Residents of hard-hit areas of the Northeast corridor continue to band together to return essential services and a semblance of normal life to their local communities since Hurricane Sandy struck five months ago. In the seaside community of the Rockaways south of New York City, one local hip hop “boy” decided to drop his mic and lend a helping hand.
Mike Diamond, known as “Mike D” as one-third of legendary rap crew the Beastie Boys, teamed up with his business partner and creative designer Robert McKinley, to help out the neighborhood that he had previously enjoyed as a prime surfing spot.
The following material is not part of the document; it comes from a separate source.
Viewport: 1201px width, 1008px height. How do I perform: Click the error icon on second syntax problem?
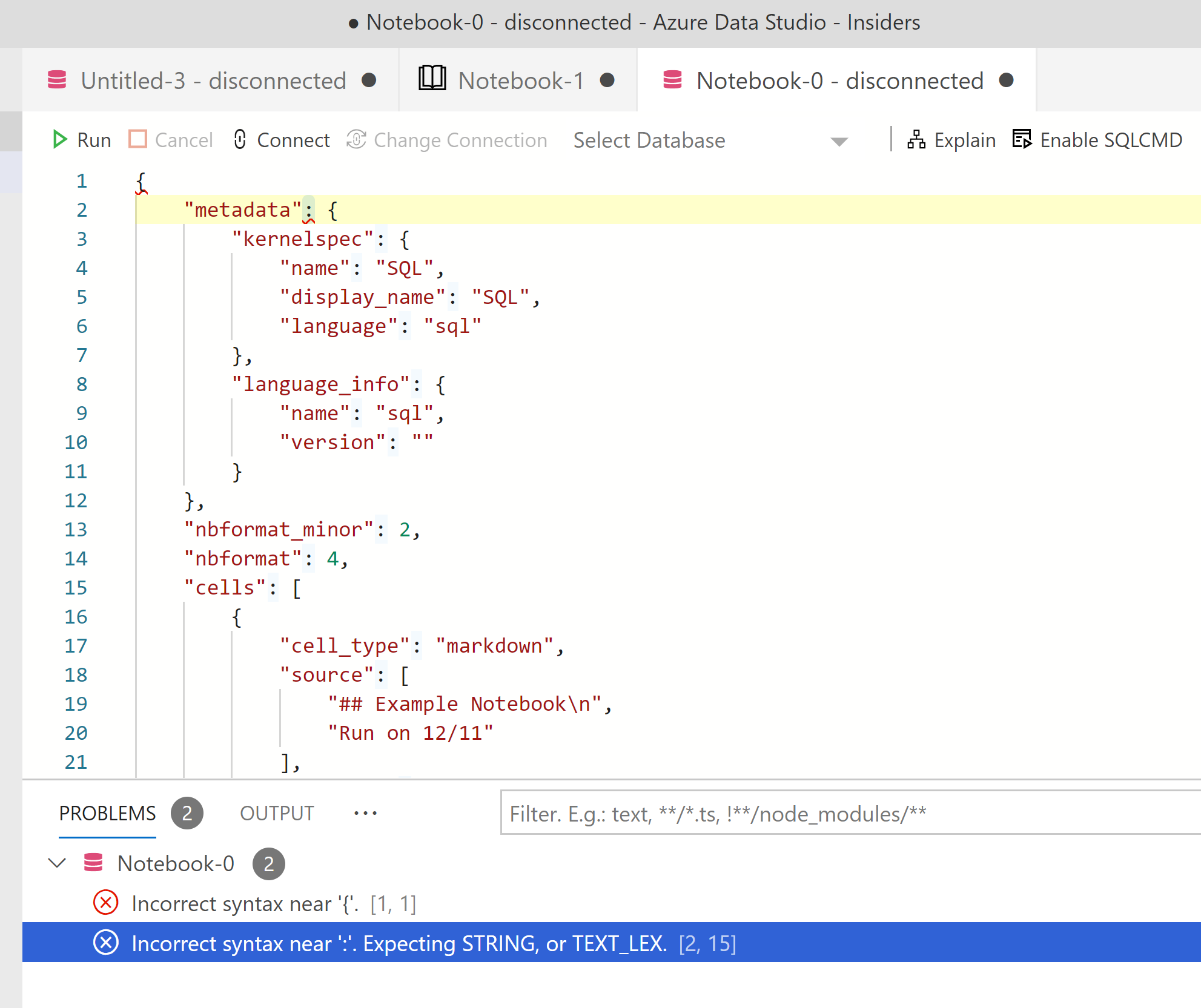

The result was the Rockaway Plate Lunch Truck which brings hot, free, meals five days a week to residents in the Rockaway area who were affected by Sandy.
“Rob and I went out there–like a lot of other people, we felt compelled by our connection to the water, and surfing, so wanted to lend a hand and see what was needed. We loaded up his station wagon with supplies, went out to the Rockaway Surf Club, and we quickly saw that one of the things that was more sorely needed was hot food,” said Diamond in a January interview with Bon Appetit magazine.
That initial trip bloomed into a partnership with a group of concerned restaurant owners who were able to quickly organize into a fully operational food truck operation that has served 19,000 free meals of chicken, rice, beans and vegetables to date. Sandy recovery has been politicized in Washington and FEMA and the American Red Cross received widespread criticism for its slow and confusing response to damaged areas. Diamond says the glaring need for basic supplies for victims drove him and his partners into action in the early days of the crisis.
“If we were the kind of people who were patient, there were trucks the mayor’s office was offering, and all these benefits that we probably could have gotten, but what we realized was that you couldn’t be patient,” he told Bon Appetit. “Patience would not have met anybody’s needs…these American cheese and white bread sandwiches from the Red Cross aren’t cutting it.”
So, now more than five months since the storm hit, Diamond is looking to change the food trucks focus.
“There’s still the need for warm food out there, but our real goal for this summer is to help revitalize the local economy,” Diamond told Rolling Stone Tuesday. “So we’re trying to switch the truck over from giving away food, to charging for food but having it become staffed, run and operated on every level by citizens of the Rockaways.”